Gubernur DKI Jakarta, Basuki Tjahaja Purnama alias Ahok setibanya di Gedung KPK, Jakarta, 12 April 2016. Kedatangan Ahok tersebut untuk dimintai keterangannya terkait penyelidikan dugaan korupsi pembelian lahan RS Sumber Waras. TEMPO/Eko Siswono Toyudho
TEMPO.CO, Jakarta - Gubernur DKI Jakarta Basuki Tjahaja Purnama alias Ahok mengatakan bahwa di masa mendatang reklamasi akan menjadi hal yang lumrah dilakukan. Dengan semakin cepatnya lonjakan jumlah manusia, kebutuhan akan lahan pun akan semakin meningkat.
"Ada analisa dunia 40 tahun ke depan, kalau enggak mau lakukan reklamasi akan kelaparan karena penduduk bertambah banyak, lahan tidak cukup," kata Ahok di kantor Gubernur DKI Jakarta, Kamis, 14 April 2016.
Ahok menyatakan pada dasarnya tidak ada yang menolak reklamasi. Di banyak negara upaya reklamasi merupakan hal yang biasa dilakukan. Misalnya, di Singapura dan di Dubai. Kedua negara ini merupakan negara yang melakukan reklamasi di negaranya.

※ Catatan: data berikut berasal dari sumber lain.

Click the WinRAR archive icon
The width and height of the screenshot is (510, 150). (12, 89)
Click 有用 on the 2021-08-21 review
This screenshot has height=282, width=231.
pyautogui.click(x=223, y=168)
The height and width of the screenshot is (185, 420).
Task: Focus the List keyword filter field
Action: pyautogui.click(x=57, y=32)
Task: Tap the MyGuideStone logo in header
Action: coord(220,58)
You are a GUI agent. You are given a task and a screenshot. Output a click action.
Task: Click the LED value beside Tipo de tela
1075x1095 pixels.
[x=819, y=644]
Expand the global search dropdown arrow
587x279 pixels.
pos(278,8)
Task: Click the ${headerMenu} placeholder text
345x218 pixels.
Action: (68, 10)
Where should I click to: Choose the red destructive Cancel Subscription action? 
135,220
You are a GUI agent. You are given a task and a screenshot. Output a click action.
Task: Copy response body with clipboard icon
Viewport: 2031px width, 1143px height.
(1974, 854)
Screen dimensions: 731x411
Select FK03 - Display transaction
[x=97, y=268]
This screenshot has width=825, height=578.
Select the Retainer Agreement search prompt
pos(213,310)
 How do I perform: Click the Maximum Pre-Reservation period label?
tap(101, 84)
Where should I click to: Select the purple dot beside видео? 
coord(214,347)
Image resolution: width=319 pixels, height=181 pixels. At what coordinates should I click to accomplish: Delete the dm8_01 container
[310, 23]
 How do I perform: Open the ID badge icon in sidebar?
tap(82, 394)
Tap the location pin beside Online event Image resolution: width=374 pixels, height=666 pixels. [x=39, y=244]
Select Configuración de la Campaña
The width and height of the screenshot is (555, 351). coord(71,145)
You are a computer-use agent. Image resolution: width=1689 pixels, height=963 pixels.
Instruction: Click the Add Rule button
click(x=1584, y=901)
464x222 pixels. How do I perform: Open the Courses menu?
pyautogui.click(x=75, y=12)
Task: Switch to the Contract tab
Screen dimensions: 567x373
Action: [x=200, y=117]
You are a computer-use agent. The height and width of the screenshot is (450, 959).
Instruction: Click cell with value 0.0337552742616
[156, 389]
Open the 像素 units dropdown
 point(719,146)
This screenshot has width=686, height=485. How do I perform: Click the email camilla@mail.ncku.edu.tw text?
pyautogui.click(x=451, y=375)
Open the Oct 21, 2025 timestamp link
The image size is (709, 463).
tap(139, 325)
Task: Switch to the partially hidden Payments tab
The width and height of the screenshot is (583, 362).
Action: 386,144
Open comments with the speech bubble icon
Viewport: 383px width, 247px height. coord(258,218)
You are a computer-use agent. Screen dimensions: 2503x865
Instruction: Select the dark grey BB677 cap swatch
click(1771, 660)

Menurut Ahok, Indonesia cukup beruntung dengan kondisi geologisnya. Indonesia berada di lempeng samudra sehingga kedalaman lautnya tidak terlalu dalam.
Dengan kondisi perairan yang dangkal, reklamasi dapat dilakukan dengan lebih mudah. "Maka beruntunglah Indonesia yang punya pulau, kita ini bukan lempeng samudra tapi lempeng benua makanya cetek," ujarnya.
Melalui Keputusan Presiden Nomor 52 Tahun 1995, pemerintah mengeluarkan izin untuk membangun pulau reklamasi. Aturan ini kemudian diperbarui oleh aturan lain, yakni Peraturan Presiden Tahun 122 Tahun 2012.
Ahok juga telah mengeluarkan izin bagi sejumlah pengembang yang tertuang dalam surat keputusan gubernur. Izin itu di antaranya dikeluarkan dalam bentuk SK Gubernur DKI Jakarta Nomor 2268 Tahun 2015 tentang Pemberian Izin Pelaksanaan Reklamasi Pulau F kepada PT Jakarta Propertindo.
Selain itu, ada SK Gubernur DKI Jakarta Nomor 2269 Tahun 2015 tentang Pemberian Izin Pelaksanaan Reklamasi Pulau I kepada PT Jaladri Kartika Pakci. Ada juga SK Gubernur DKI Jakarta Nomor 2485 Tahun 2015 tentang Pemberian Izin Pelaksanaan Reklamasi Pulau K kepada PT Pembangunan Jaya Ancol.